Justice Sonia Sotomayor noted that agencies, unlike judges, have expertise, experience and knowledge of the consequences of policy choices. “Why shouldn’t deference be given to that?” she asked.

Justice Elena Kagan posed a hypothetical about Congress passing a sweeping law on artificial intelligence.

“Congress knows that there are going to be gaps because Congress can hardly see a week in the future with respect to this subject, let alone a year or a decade in the future,” Kagan said, drawing laughter in the courtroom. Does Congress want the courts or agencies to fill those gaps, she asked Roman Martinez, an attorney at Latham & Watkins who represents the fishermen who are challenging Chevron.

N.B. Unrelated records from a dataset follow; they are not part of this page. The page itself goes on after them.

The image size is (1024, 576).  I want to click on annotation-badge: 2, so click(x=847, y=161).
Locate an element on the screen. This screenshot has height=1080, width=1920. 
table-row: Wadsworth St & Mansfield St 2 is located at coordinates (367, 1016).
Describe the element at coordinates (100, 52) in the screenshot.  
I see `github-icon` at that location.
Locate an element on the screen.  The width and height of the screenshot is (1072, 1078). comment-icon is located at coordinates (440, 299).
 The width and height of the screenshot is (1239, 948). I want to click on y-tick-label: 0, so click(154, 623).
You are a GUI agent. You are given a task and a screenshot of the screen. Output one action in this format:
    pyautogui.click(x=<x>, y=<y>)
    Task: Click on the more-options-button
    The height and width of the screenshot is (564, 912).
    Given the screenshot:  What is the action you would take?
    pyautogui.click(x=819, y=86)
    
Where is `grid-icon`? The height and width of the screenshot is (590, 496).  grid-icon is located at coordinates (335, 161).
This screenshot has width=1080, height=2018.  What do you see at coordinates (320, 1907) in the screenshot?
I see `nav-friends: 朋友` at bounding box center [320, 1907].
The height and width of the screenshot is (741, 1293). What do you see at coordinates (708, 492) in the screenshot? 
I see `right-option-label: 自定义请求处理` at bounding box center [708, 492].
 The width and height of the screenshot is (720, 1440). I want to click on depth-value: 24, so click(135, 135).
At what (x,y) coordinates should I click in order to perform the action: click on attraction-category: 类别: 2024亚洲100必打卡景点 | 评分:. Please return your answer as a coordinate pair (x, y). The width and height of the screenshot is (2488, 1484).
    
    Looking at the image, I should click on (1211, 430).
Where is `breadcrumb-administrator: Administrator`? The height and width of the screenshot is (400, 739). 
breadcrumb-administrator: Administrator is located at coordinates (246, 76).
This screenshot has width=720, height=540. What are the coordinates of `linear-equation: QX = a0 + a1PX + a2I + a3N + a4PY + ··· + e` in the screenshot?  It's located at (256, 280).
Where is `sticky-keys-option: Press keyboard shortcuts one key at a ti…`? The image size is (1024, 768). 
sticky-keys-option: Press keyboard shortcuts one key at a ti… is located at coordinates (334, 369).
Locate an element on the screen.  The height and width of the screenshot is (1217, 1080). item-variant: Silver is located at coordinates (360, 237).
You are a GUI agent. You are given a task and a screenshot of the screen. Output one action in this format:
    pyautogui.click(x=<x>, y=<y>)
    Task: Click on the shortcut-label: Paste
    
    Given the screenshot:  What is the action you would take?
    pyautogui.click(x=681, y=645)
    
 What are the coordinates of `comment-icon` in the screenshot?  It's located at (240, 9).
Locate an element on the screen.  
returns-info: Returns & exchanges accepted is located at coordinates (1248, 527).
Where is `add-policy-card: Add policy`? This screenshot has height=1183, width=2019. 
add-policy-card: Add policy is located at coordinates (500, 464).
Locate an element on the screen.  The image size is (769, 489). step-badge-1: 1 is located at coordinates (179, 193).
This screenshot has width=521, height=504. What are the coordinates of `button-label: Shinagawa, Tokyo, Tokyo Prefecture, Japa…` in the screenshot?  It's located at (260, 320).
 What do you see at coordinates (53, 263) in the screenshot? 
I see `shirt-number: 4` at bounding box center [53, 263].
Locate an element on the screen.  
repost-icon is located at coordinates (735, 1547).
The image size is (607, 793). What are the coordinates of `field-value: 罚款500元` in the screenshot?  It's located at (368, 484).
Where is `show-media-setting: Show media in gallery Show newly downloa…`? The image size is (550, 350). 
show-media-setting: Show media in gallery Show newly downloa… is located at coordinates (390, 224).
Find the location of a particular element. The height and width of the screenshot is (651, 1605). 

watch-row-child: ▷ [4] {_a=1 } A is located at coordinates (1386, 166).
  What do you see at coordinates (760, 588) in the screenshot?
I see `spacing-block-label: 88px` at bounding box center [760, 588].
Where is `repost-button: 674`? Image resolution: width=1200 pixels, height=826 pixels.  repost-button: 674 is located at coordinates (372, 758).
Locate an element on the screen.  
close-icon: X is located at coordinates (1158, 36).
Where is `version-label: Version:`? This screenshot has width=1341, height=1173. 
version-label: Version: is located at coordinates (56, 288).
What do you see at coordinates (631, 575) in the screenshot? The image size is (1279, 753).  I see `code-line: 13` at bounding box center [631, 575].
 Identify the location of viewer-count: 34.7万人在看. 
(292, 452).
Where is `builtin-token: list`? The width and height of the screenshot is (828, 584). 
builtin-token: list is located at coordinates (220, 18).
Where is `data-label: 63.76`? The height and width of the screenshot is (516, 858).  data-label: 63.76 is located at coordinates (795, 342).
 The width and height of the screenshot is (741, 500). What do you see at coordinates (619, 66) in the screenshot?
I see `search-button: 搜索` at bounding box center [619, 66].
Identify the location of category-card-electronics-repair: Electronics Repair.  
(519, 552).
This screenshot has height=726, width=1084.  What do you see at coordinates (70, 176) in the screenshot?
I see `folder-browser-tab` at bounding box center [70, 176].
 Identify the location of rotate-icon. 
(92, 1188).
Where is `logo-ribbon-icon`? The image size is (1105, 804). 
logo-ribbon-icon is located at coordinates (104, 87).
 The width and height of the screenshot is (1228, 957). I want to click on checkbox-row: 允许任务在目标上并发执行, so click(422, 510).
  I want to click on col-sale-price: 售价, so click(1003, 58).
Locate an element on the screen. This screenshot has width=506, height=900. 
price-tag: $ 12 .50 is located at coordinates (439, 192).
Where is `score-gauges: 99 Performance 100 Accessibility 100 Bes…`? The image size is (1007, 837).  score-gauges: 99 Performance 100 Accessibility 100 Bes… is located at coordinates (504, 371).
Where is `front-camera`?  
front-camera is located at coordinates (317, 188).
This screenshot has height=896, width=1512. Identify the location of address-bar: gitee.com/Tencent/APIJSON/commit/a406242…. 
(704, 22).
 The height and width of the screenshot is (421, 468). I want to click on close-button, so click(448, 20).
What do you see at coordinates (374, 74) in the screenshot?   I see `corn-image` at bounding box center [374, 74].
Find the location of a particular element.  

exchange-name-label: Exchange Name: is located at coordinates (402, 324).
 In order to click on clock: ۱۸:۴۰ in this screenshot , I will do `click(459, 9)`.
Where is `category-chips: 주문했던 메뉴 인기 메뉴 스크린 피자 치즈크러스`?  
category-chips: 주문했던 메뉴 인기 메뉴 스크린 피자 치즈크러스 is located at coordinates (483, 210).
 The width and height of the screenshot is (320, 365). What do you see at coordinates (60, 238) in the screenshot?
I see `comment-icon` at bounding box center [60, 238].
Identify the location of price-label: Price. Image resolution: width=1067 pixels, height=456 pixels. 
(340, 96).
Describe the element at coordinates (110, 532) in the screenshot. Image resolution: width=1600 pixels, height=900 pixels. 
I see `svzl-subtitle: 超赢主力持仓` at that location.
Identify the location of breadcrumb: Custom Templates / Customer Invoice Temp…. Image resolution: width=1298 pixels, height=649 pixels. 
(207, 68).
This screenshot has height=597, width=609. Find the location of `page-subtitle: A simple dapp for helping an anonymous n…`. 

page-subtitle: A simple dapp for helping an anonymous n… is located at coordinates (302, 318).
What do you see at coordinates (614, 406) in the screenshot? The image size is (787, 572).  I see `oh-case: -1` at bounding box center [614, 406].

“I don’t think Congress wants the court to do policy. I think Congress wants the court to do its ordinary function, which is interpret the law … and apply the best understanding of the law,” Martinez replied.

Kagan was dissatisfied with that answer.

“What Congress wants, we presume, is for people who actually know about AI to decide those questions,” she said.

The Supreme Court heard more than two hours of arguments on Wednesday morning in the first of the two cases, Relentless v. Department of Commerce.

The court continued on to additional arguments in the second case, Loper Bright v. Raimondo, which raised identical legal questions. However, Jackson recused herself from Loper Bright because she participated in that case when it was before the D.C. Circuit Court of Appeals — though she did not participate in the ultimate ruling there.